第53話「ロメロ&骸骨兵士」

 ロメロの呼びかけと共に魔法陣が一瞬宙へと現れると、何もない空間から骸骨兵士が出現する。

 骸骨兵士とロメロは並ぶと、洞の両目で相手の力量を計る。


「ええ、かなりのやり手ですが、僕たちならば問題ないでしょう」


 その言葉と共に、骸骨兵士は飛び出し、剣を振るう。

 アラギはなんとかその動きを捉え、応戦するが、力が増している今でさえ、その一撃は受けるだけで精いっぱいだった。


 その様子を感じ取ると、骸骨兵士は怒涛の攻勢に移り、あっという間に壁際まで追い詰める。
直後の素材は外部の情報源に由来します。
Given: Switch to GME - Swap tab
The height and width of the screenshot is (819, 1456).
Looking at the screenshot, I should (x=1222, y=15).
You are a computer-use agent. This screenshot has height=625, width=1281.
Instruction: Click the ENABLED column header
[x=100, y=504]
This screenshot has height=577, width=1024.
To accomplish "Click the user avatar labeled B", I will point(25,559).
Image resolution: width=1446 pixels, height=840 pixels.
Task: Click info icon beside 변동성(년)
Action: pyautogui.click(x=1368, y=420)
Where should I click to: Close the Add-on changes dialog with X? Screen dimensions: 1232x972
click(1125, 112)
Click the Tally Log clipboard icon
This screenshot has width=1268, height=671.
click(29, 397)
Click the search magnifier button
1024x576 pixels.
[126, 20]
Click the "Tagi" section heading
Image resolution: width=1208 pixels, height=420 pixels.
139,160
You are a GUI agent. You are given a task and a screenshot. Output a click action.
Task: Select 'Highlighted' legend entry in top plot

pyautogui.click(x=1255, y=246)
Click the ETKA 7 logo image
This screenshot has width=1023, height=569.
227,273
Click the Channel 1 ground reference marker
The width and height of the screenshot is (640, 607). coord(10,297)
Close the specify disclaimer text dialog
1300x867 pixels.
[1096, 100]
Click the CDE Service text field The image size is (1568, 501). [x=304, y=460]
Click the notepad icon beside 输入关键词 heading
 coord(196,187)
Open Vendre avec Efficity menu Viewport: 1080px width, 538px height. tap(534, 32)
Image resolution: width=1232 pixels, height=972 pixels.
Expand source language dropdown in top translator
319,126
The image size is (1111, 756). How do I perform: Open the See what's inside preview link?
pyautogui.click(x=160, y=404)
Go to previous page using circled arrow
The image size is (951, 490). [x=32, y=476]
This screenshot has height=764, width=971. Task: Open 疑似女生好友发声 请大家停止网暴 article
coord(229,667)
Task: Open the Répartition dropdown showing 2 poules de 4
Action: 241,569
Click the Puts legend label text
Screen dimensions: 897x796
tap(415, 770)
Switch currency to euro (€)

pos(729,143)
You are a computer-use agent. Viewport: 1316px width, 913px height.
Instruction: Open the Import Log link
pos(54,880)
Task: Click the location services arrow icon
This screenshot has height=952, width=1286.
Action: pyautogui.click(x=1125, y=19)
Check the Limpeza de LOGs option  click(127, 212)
「強力なスケルトンを従えているようだが、ちょいとオツムが足りないんじゃないかな。主人と離れすぎだぞ」


 アラギの脚はいつの間にか人狼のような脚に擬態しており、獣独特の脚力で持って、一瞬で骸骨兵士の猛攻から抜け出し、一人となったロメロへと迫った。


 そして、剣による一撃が振るわれたと思ったその時、ロメロはニヤリと笑った。

 その表情に悪寒が走り、本能がヤバイと告げていたが、攻撃はすでに止めることは出来ず、そのまま、魔道具の剣がロメロへと振れた。


 ガキッ!!


 固い岩か何かにでも阻まれたような感触を覚える程だった。見ると、剣が触れているのは骨の腕であり、それはロメロの体から生えていた。


「僕はもともと攻撃より守備が得意なんですよ。彼がいれば、それを十分に発揮できます。あとは――」


 剣を引いて逃げようとしたが、すでに骨の手によりがっちりと掴まれていた。

 そこからのアラギの判断は早かった。さっさと剣を離し、骸骨兵士のいる後方へ飛び退く。


「へぇ、残念。こちらに来なかったですか」


 その言葉が聞こえるかどうかという瞬間、いままでアラギがいた場所に骸骨兵士の持つロングソードが投擲されていた。

 もし前へと逃げていれば角度の関係で脚の1本か2本は貫いていたかもしれないが、野生の勘からか、後ろに逃げることをアラギは選んでいた。


「私は元々、素手の方が得意でね。素手同士なら負けないよ」


 両手はいつの間にか、ゴーレムのようにゴツゴツとした岩のように変わり、威力を増大させている。

 その拳が骸骨兵士を襲うのだが、簡単にひらりとかわし、鋭い一撃が腹部を捉えた。


 今度はアラギの方が笑みを浮かべる番であった。

 胴体までも、岩に変化させており、骸骨兵士からの攻撃のダメージを抑えると、その武骨な腕でホールドする。


「このまま全身の骨を折らさせてもらうぞ」


 凄まじい力がかかり、今にも骨が折れそうになっていたが、2人は冷静だった。

 骸骨兵士はそのまま、後ろに下がり思いっきり下がると、アラギを壁へと打ち付ける。

 それと同時に、ロメロも助走をつけた蹴りを放った。


 屋敷の壁は崩れ、そのまま3人は落下する。

 その空中の中、ロメロから生える骨の手は拳を作り、アラギの顔面へと置く。


「体を岩に変えようとも、落下の衝撃まで加わった拳は効くでしょう?」


 ドンと音を響かせ、裏庭へと落ちた3人。

 ロメロと骸骨兵士はアラギをクッションとしたことにより、ほぼ無傷で立ち上がる。

 そして、アラギはといえば、顔まで岩に擬態し、最低限のダメージに抑えたが、それでも鼻を潰され、どくどくと鼻血が溢れ、意識はあるが未だ起き上がれずにいた。


 トドメを刺さんとアラギの事を覗き込むと、「ぐるるるっ!」という獣の唸り声が周囲から聞こえ始めた。


「これは……?」


 周囲からの声にロメロは怪訝な表情を見せるが、アラギは1つ思い当たることがあった。


「なるほど。これがゴールドバーグ家が警備用として飼っているハウンドドッグという魔獣か……、まさか、このタイミングで使うなんてな」


 アラギはスーツの内ポケットからガラス瓶を取り出し岩の手で砕いた。


「うっ、この臭いは……」


 ロメロは顔をしかめ膝をつき、骸骨兵士もその場に座り込む。


「まさか、この魔道具、そちらにも効くのか?」


 アラギはゆっくりと体を起こし立ち上がると、ロメロを見下ろした。